What Assembled learned by deploying its own voice AI in its support queue
Assembled's support operation relied heavily on tribal knowledge, and its knowledge base covered mainly the happy path — missing the edge-case documentation that AI requires to handle real customer queries consistently.
At a previous role, the support lead had over-focused on automating first-touch contacts without designing the broader workflow architecture, making the wider flow of work harder to manage. Early voice AI workflows at Assembled were also too rigid — structured like decision trees — causing the agent to keep asking for clarification even when the customer had already provided the needed context.
Assembled had its first agentic workflows live within a few weeks, with support agents shifting toward editing and fact-checking AI outputs rather than handling routine queries directly, and workflow ownership becoming part of the support role itself.
Frequently asked questions
What did this team achieve with this AI workflow?
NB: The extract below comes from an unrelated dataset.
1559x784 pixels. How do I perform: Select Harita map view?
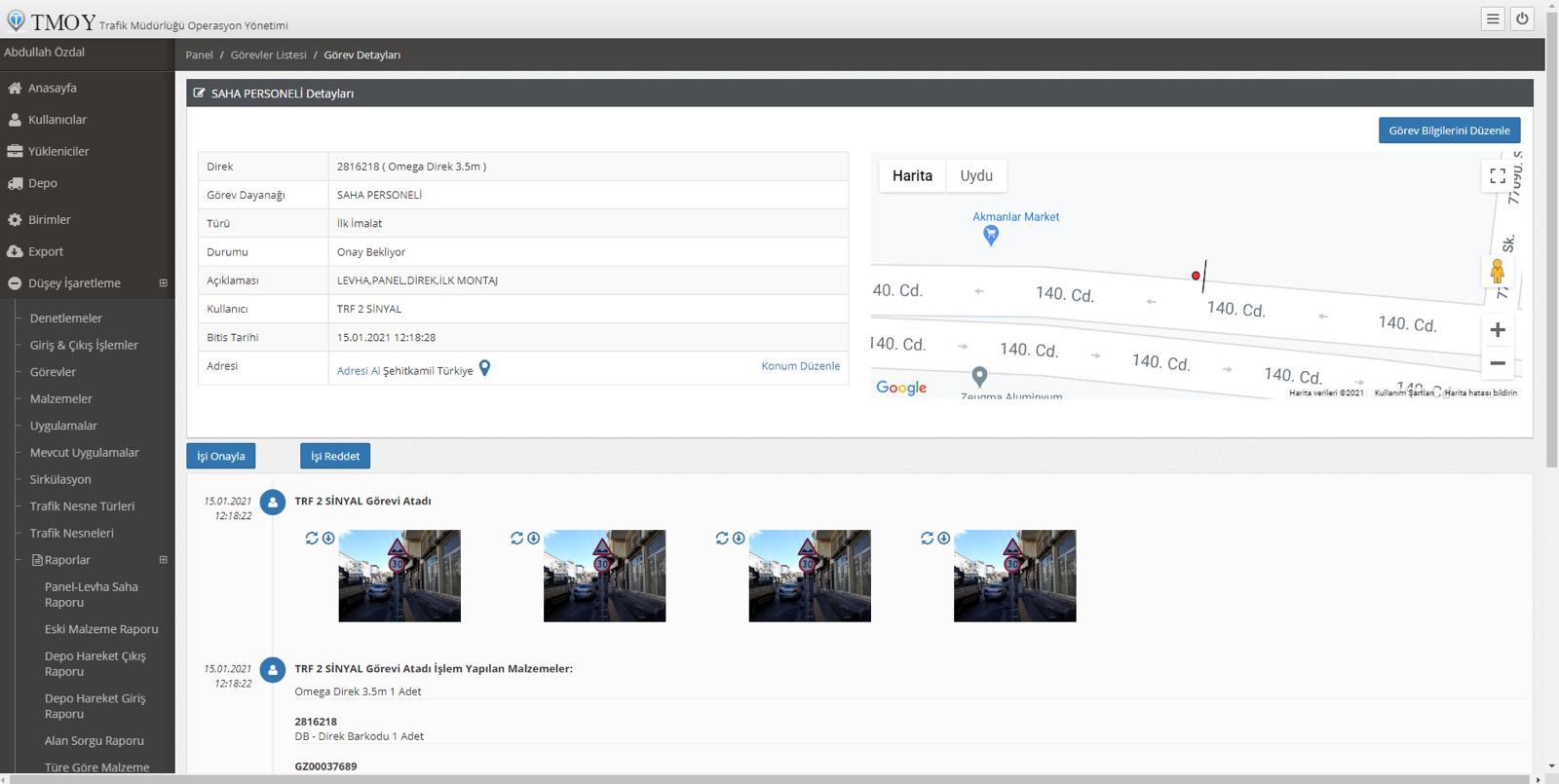[912, 176]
Assembled had its first agentic workflows live within a few weeks, with support agents shifting toward editing and fact-checking AI outputs rather than handling routine queries directly, and workflow ownership becomin…
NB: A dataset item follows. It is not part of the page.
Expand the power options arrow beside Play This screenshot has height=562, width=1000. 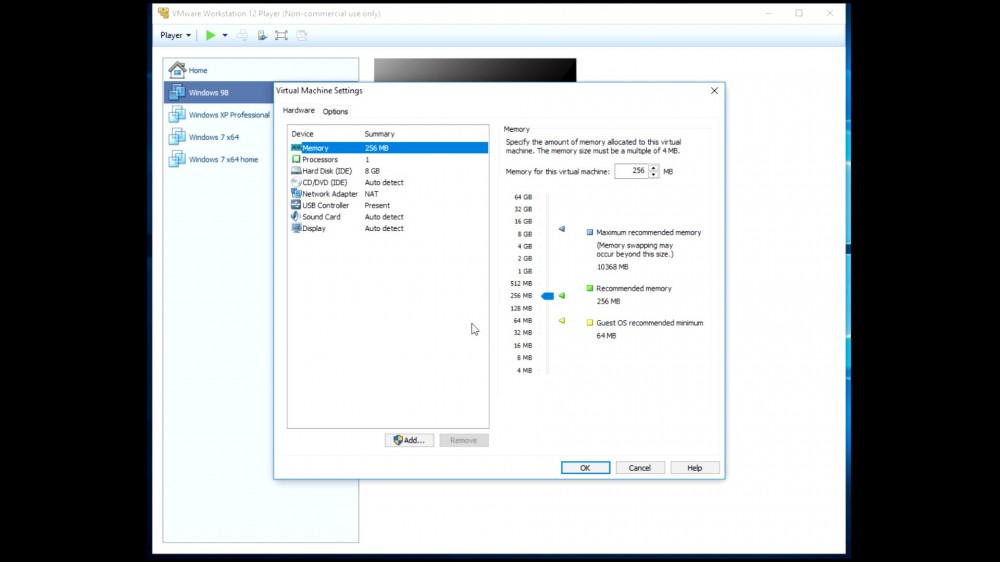click(x=225, y=35)
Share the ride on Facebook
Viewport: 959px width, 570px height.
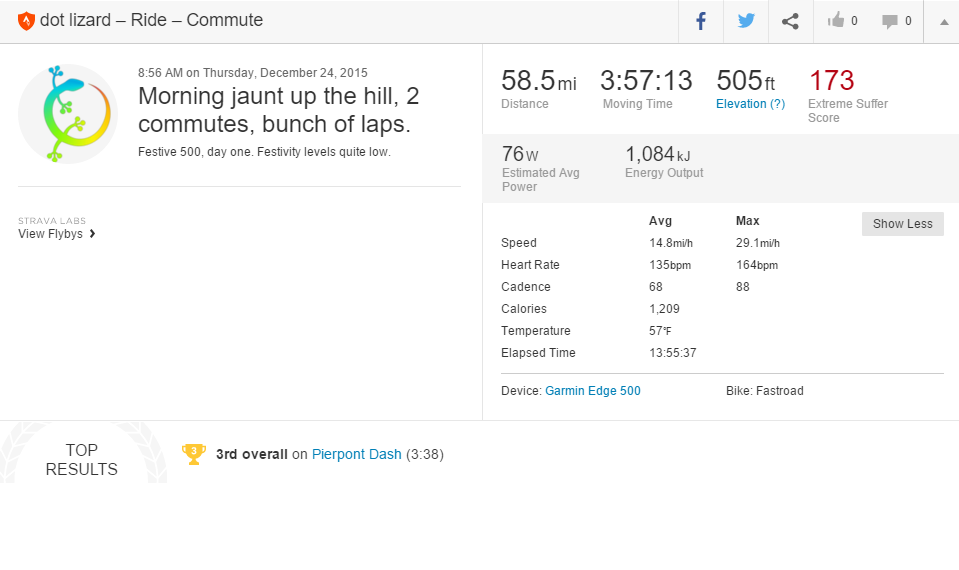click(701, 21)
What tools did this team use?
AI voice agent.
What results were reported?
Time to first agentic workflows live: within a few weeks (source-reported, not independently verified).
What failed first in this deployment?
At a previous role, the support lead had over-focused on automating first-touch contacts without designing the broader workflow architecture, making the wider flow of work harder to manage.
How is this customer support AI workflow structured?
Customer calls support queue → Tier 1 vs complex routing → Voice AI handles Tier 1 query → Escalation to human agent → Workflow review and iteration.